In April 1916, the French Air Service established a squadron of pursuit planes piloted primarily by Americans. Like the ambulance drivers, these pilots were volunteers. Eventually, thirty-eight Americans flew in this squadron that became known as the Lafayette Escadrille. With French officers in charge, the squadron flew more than three thousand sorties and downed more than fifty enemy aircraft. One of the Escadrille pilots, Raoul Lufbery, an American born in France, was an ace with seventeen victories to his credit. Once the United States entered the war, the Lafayette Escadrille ceased to exist, becoming the 103rd Aero Squadron of the American Air Service. Three months later, Lufbery was gone. He jumped (or fell) to his death from a burning aircraft. Pilots back then did not wear parachutes.

In both France and the United States, the Lafayette Escadrille won great fame, not just for its exploits in combat, or because its mascots were two cute lion cubs named Whiskey and Soda. The squadron gained prominence because it represented the desire of many Americans to aid France in that country’s hour of need. As time passed and the war continued, more Americans joined the French air corps, many serving with distinction. Today, David Putnam, Frank Baylies, and Thomas Cassady are names no longer remembered. But each flew for France to the regret of more than a few German aviators.

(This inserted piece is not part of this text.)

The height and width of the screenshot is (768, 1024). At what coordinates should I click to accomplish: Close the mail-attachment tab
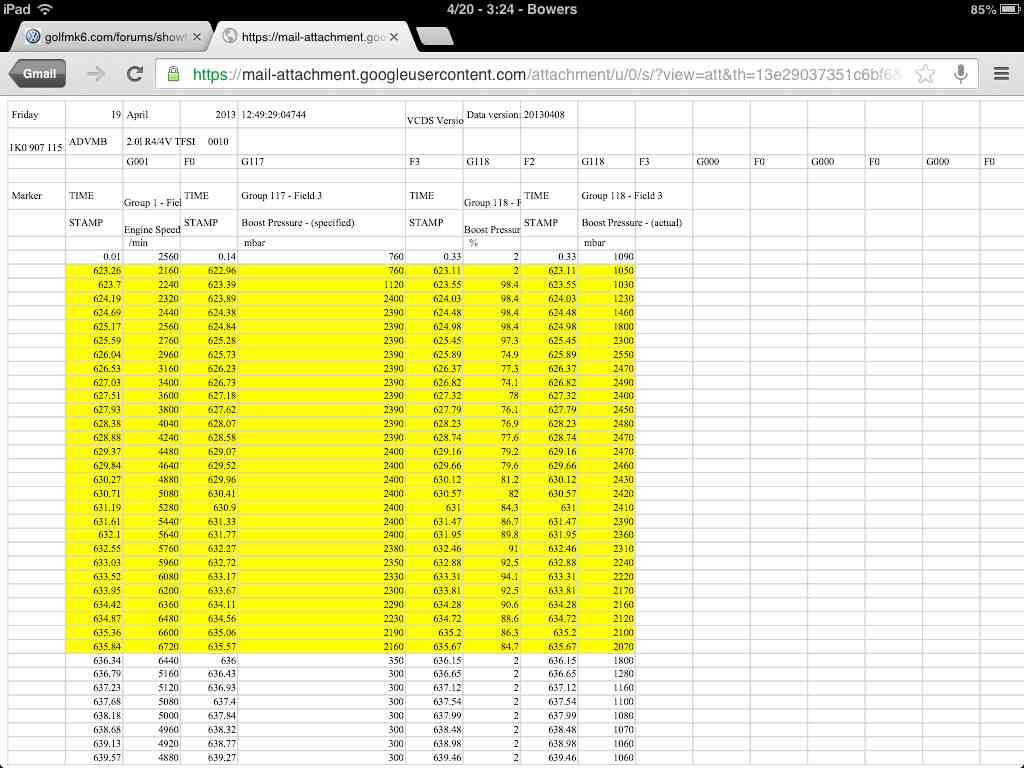tap(394, 37)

American pilots also flew in British squadrons, even after the AEF arrived in Europe. Forty-one of them scored five kills or more. Among these aces were two brothers from New York, August and Paul Iaccaci. Both flew in No. 48 Squadron of the Royal Air Force, and remarkably, both downed seventeen aircraft. Another of the American pilots in British service was Howard Burdick. He flew the Sopwith Camel, considered by many to be the best of the Allied pursuit planes. Burdick downed six enemy aircraft in September and October of 1918. Years later, during the Second World War, his son Clinton destroyed nine German planes while piloting a P-51 Mustang of the American Eighth Air Force.

In both Great Britain and America, in France and Germany, pursuit pilots were considered to be men of dash and daring, knights of the sky who bravely confronted the enemy in airborne chariots. Less attention was given to their victims, of whom there were many. The top eight French aces of World War I, for example, killed at least 339 German flyers. These men joined 7,873 others of the kaiser’s air service who did not survive the war. Britain’s Royal Flying Corps and Royal Naval Air Service, combined in 1918 to form the Royal Air Force, counted 9,378 men who died in their aerial operations. Many of these were boys of nineteen or twenty whose flying skills were limited. Due to the demand for pilots they had been rushed into battle. Needless to say, their chances of survival were slim.